Their Descendants...Their Stories...Their Achievements

Lifting the Mists of History on Their Way of Life

By: Ethelene Dyer Jones


Saturday, June 26, 2010

Everywhere, Everywhere Christmas Tonight!

What a rare privilege to be writing a column for Christmas Day, 2008, one to be published on that very day. Thank you, Mr. Frank Bradley, for allowing me the delight of writing for The Union Sentinel since July, 2003. To all my faithful readers and the staff at The Union Sentinel—a joyous Christmas and bright hope for the New Year.

Here are words of a poem, turned into a Christmas carol, by the Rev. Phillips Brooks:

Everywhere, everywhere, Christmas tonight!
Christmas in lands of the fir-tree and pine,
Christmas in lands of the palm tree and vine,
Christmas where snow peaks stand solemn and white,
Christmas where cornfields stand sunny and bright;
Everywhere, everywhere, Christmas tonight.
Christmas where children are hopeful and gay,
Christmas where old men are patient and gray,
Christmas where peace, like a dove in his flight,
Broods o'er brave men in the thick of the fight;
Everywhere, everywhere, Christmas tonight.
For the Christ-child who comes is the Master of all,
No place too great and no cottage too small;
The Angels who welcome Him sing from the height,
"In the city of David, a King in His might."
Everywhere, everywhere, Christmas tonight.
Then let every heart keep its Christmas within:
Christ's pity for sorrow, Christ's hatred for sin.
Christ's care for the weakest, Christ's courage for right,
Christ's dread of the darkness, Christ's love for the light.
Everywhere, everywhere, Christmas tonight.
So the stars of the midnight which compass us round
Shall see a strange glory, and hear a sweet sound,
And cry, "Look! the earth is aflame with delight,
O sons of the morning, rejoice at the sight!"
Everywhere, everywhere, Christmas tonight!

Dr. Brooks also wrote a better known Christmas carol, "O Little Town of Bethlehem." We sing it every year in our churches and in community concerts. He wrote the words of that carol in 1867 after spending a sabbatical visiting the Holy Land.
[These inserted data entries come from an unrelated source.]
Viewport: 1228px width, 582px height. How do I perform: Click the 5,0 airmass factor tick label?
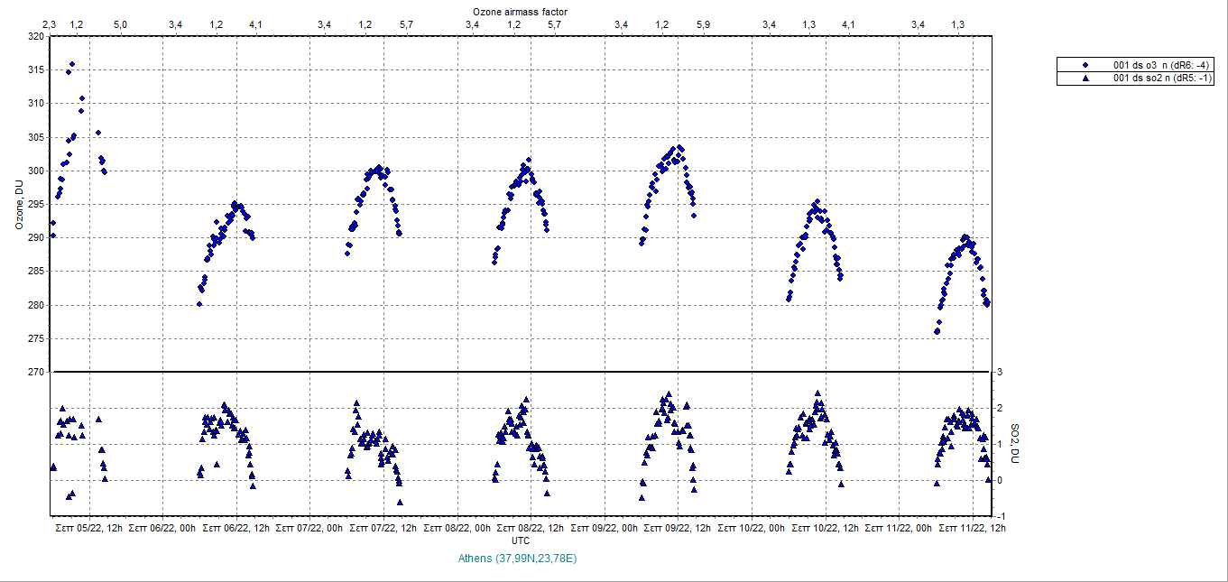coord(120,24)
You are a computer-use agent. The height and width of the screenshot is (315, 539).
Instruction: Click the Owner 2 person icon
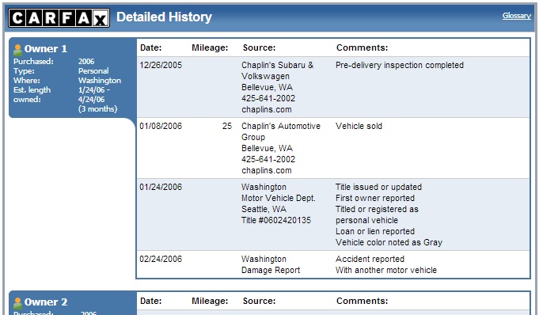17,303
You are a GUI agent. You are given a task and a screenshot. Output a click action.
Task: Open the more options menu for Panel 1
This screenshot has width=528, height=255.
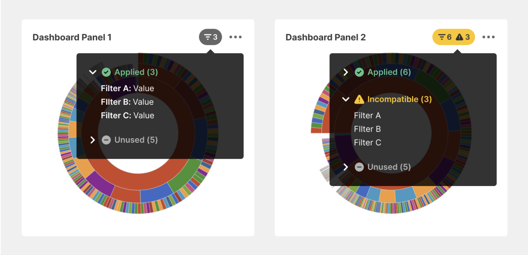[x=236, y=37]
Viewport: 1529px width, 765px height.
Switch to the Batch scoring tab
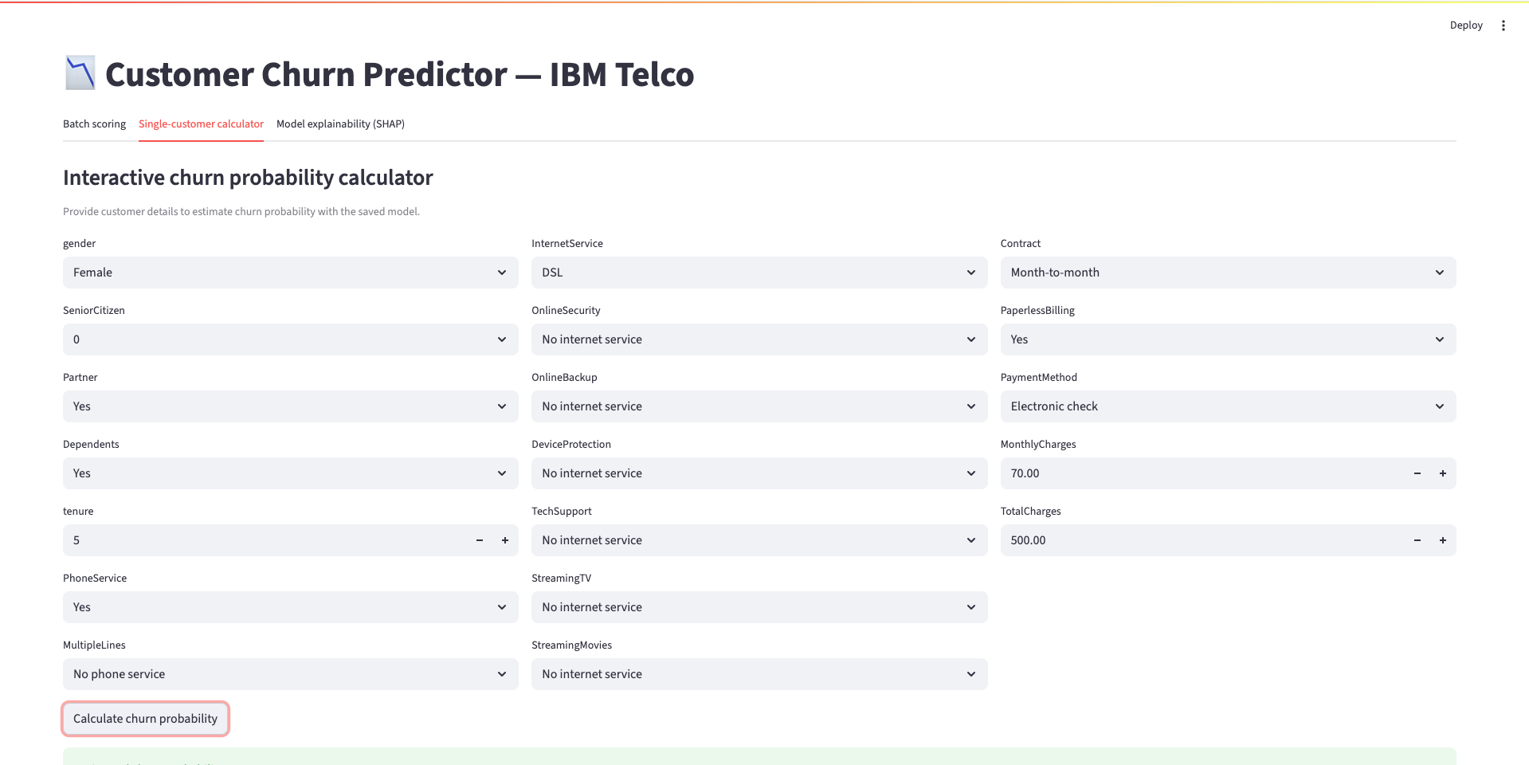coord(94,124)
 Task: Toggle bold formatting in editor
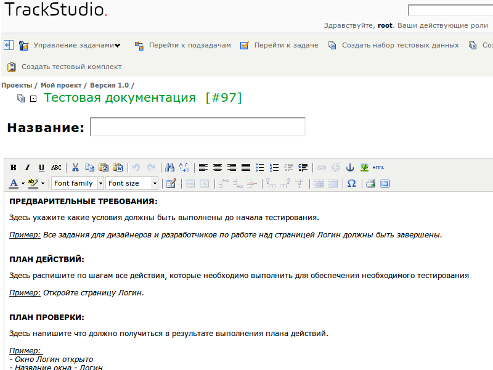pyautogui.click(x=14, y=168)
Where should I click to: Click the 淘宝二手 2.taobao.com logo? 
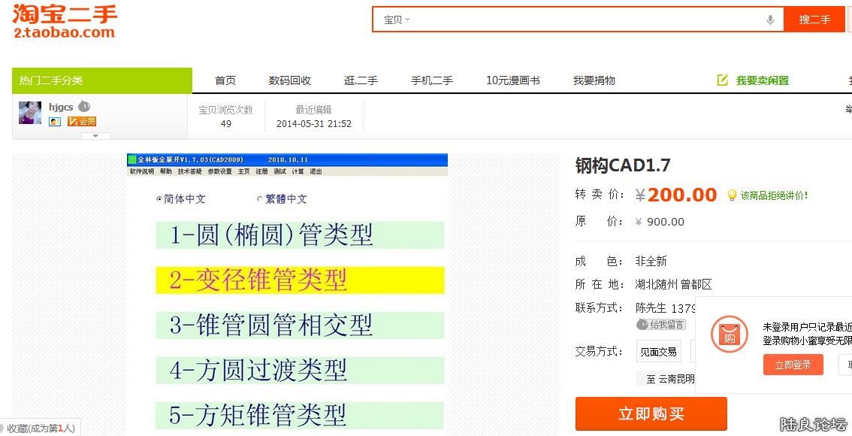[64, 20]
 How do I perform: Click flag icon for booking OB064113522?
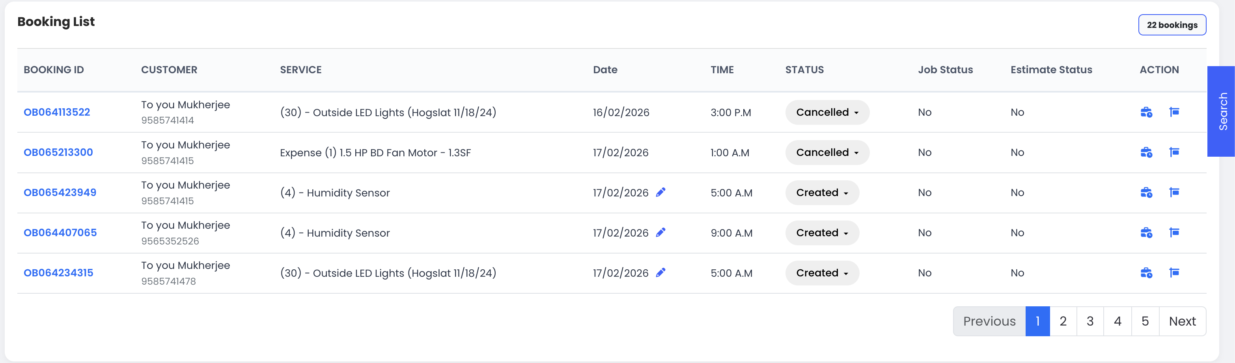tap(1174, 112)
He rode horseback from Jerusalem to Bethlehem, and assisted with the midnight Christmas Eve service in the Church of the Nativity in 1865. Dr. Brooks wrote of that experience:

"I remember standing in the old church in Bethlehem, close to the spot where Jesus was born, when the whole church was ringing hour after hour with splendid hymns of praise to God, how again and again, it seemed as if I could hear voices I knew well, telling each other of the wonderful night of the Savior's birth."
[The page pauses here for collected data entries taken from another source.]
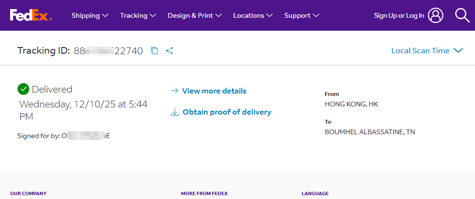The image size is (475, 199).
Task: Click the Sign Up or Log In link
Action: 399,15
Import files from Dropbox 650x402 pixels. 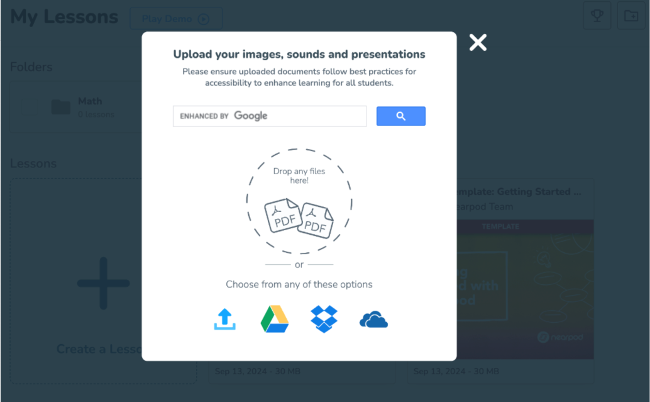(324, 320)
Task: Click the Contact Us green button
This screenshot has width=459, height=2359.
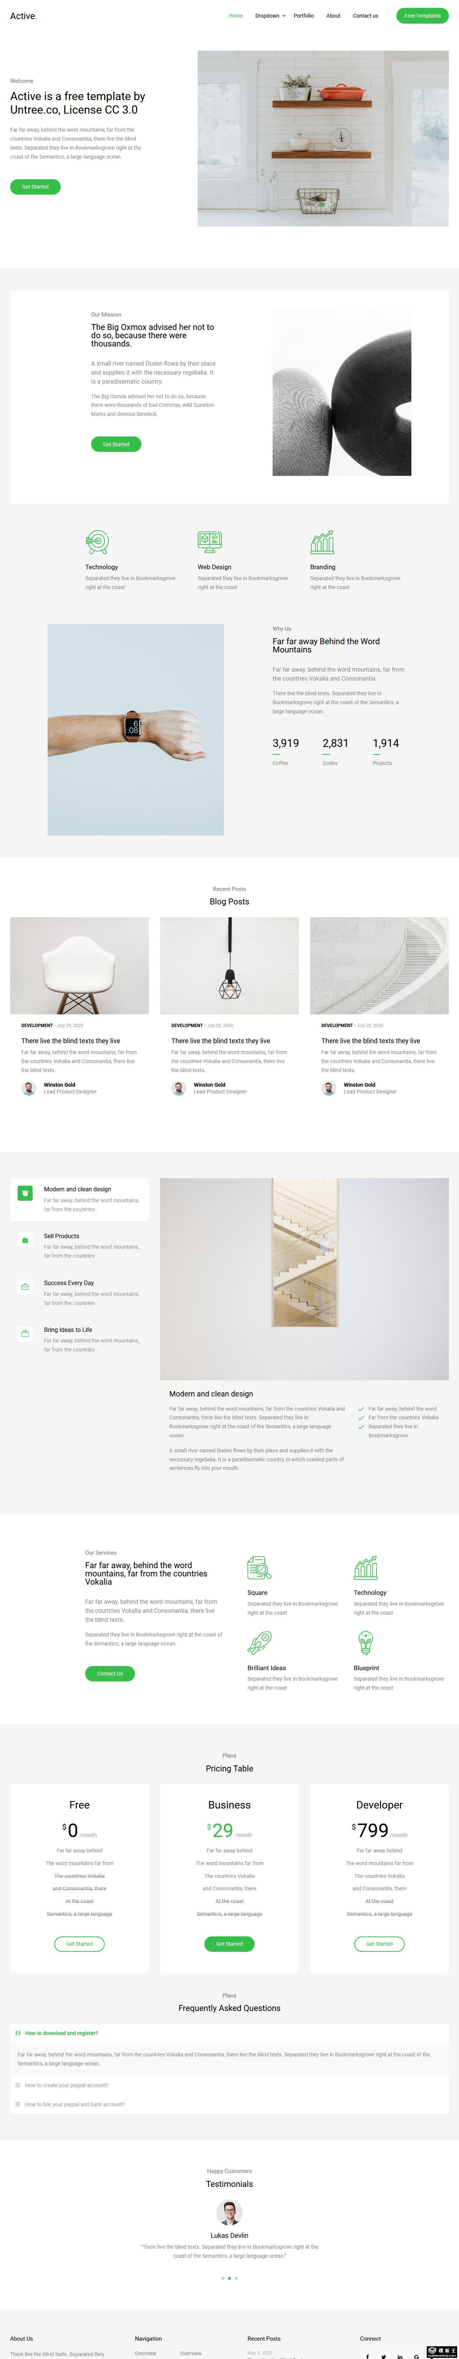Action: 110,1674
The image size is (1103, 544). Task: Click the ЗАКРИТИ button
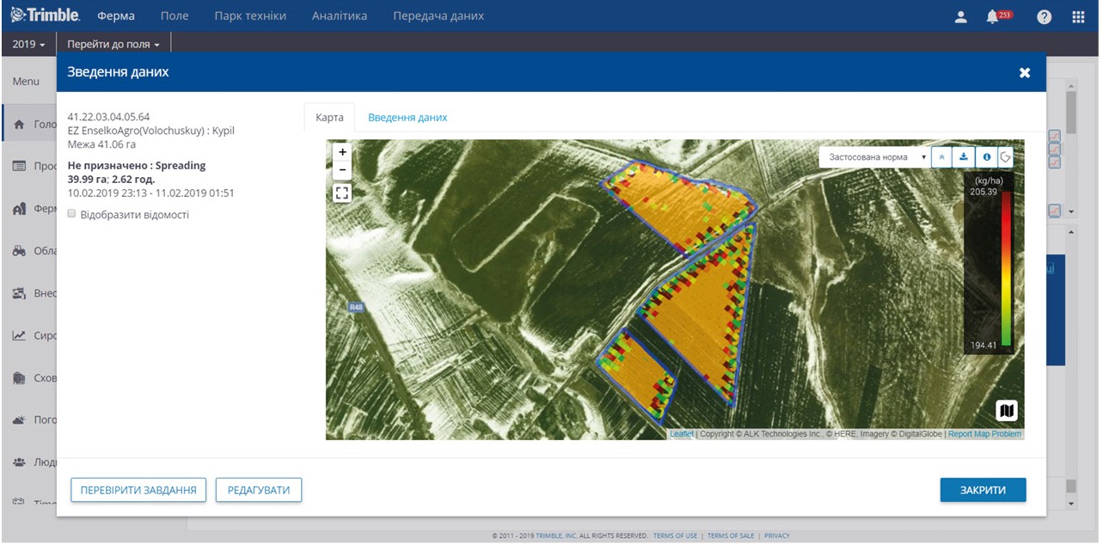click(983, 490)
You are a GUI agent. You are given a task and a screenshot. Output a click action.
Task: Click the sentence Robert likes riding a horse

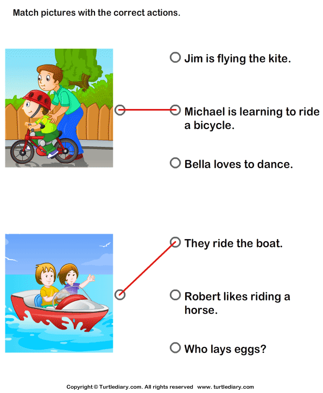pyautogui.click(x=237, y=303)
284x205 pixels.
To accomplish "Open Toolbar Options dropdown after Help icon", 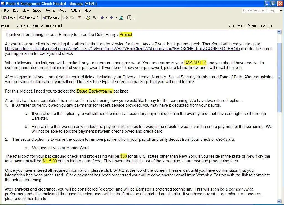I will pyautogui.click(x=134, y=18).
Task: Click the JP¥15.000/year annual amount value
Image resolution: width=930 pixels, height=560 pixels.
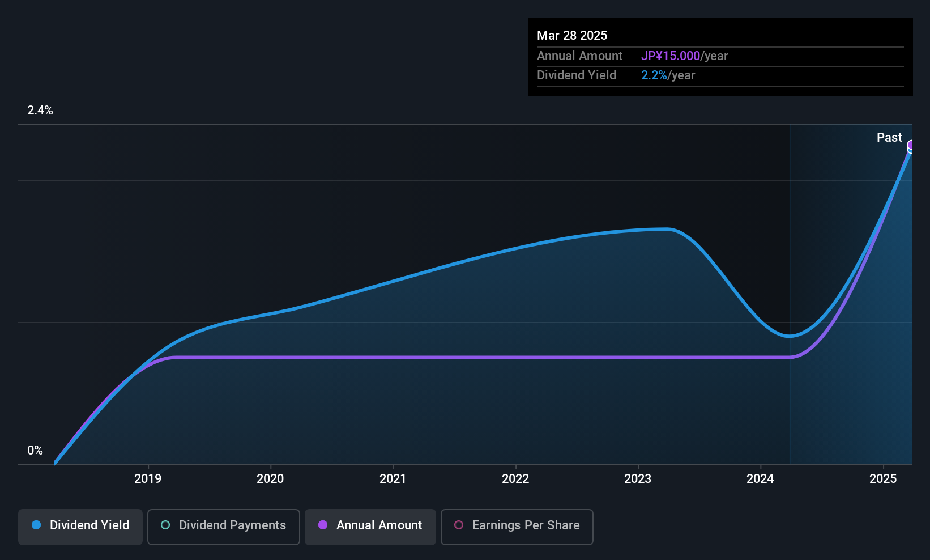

And so was born, two years later, in recollection of his experiences in the Holy Land, the words of "O Little Town of Bethlehem" which Lewis Henry Redner set to music. Redner was organist at Holy Trinity Episcopal Church in Philadelphia where Dr. Phillips Brooks was pastor.
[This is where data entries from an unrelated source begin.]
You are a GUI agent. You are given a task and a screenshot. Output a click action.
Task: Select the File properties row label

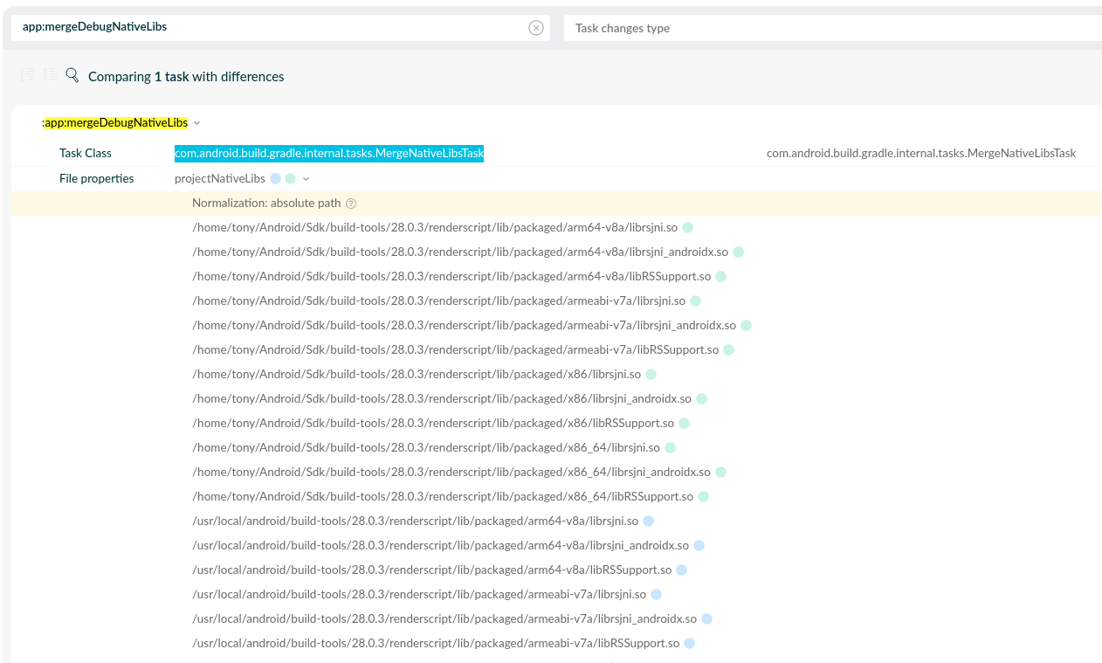tap(96, 179)
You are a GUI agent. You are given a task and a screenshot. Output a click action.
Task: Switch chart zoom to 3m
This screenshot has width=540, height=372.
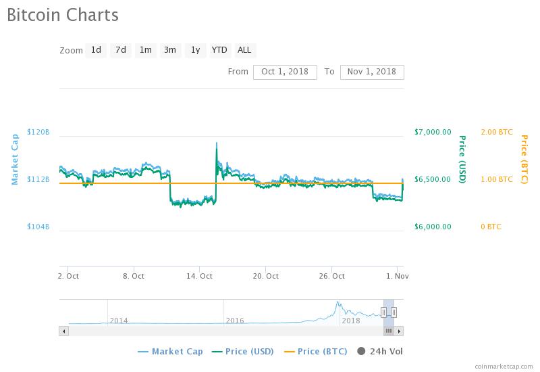[x=170, y=50]
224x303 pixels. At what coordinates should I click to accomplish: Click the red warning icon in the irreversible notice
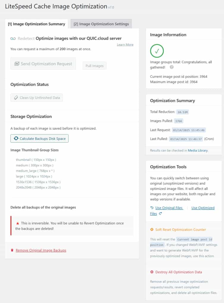[17, 223]
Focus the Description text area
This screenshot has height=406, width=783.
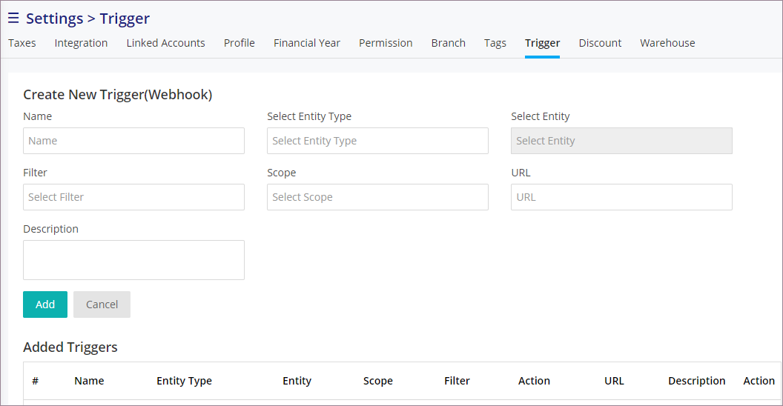pos(133,260)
The same musician, Lewis Henry Redner, set to music Dr. Brooks' words entitled "Everywhere, Everywhere, Christmas Tonight." This Christmas carol has not had the widespread appeal of "O Little Town of Bethlehem," but the poignancy of its words encompass the whole world with the author's desire that everyone, everywhere celebrate Christ's birth. This poem has a buoyancy and excitement that bespeaks the Christmas spirit.

It is notable that Bishop Phillips Brooks (born December 13, 1835 in Boston, Massachusetts, died January 23, 1893 in Boston) has been termed the "greatest American preacher of the 19th Century." During the Civil War, he was pastor of the Episcopal Church of the Advent in Philadelphia. His loyalties were with the Union and he supported President Abraham Lincoln in his Emancipation Proclamation. Dr. Brooks delivered one of the funeral sermons at the death of Lincoln. In 1869 he became rector of Trinity Episcopal Church in Boston where he remained until he was made Episcopal Bishop of Massachusetts in 1891 until his death.

Were that the words of his poem/song could be true on this Christmas, 2008: "Everywhere, everywhere, Christmas tonight!" But Christmas is everywhere that loving hearts remember the meaning of Christmas and why we celebrate. It may be in the midst of war or in a poverty-laden household, as Brooks wrote in part of a stanza sometimes omitted from "O Little Town of Bethlehem": "Where charity stands watching and faith holds wide the door, The dark night wakes, the glory breaks, and Christmas comes once more!"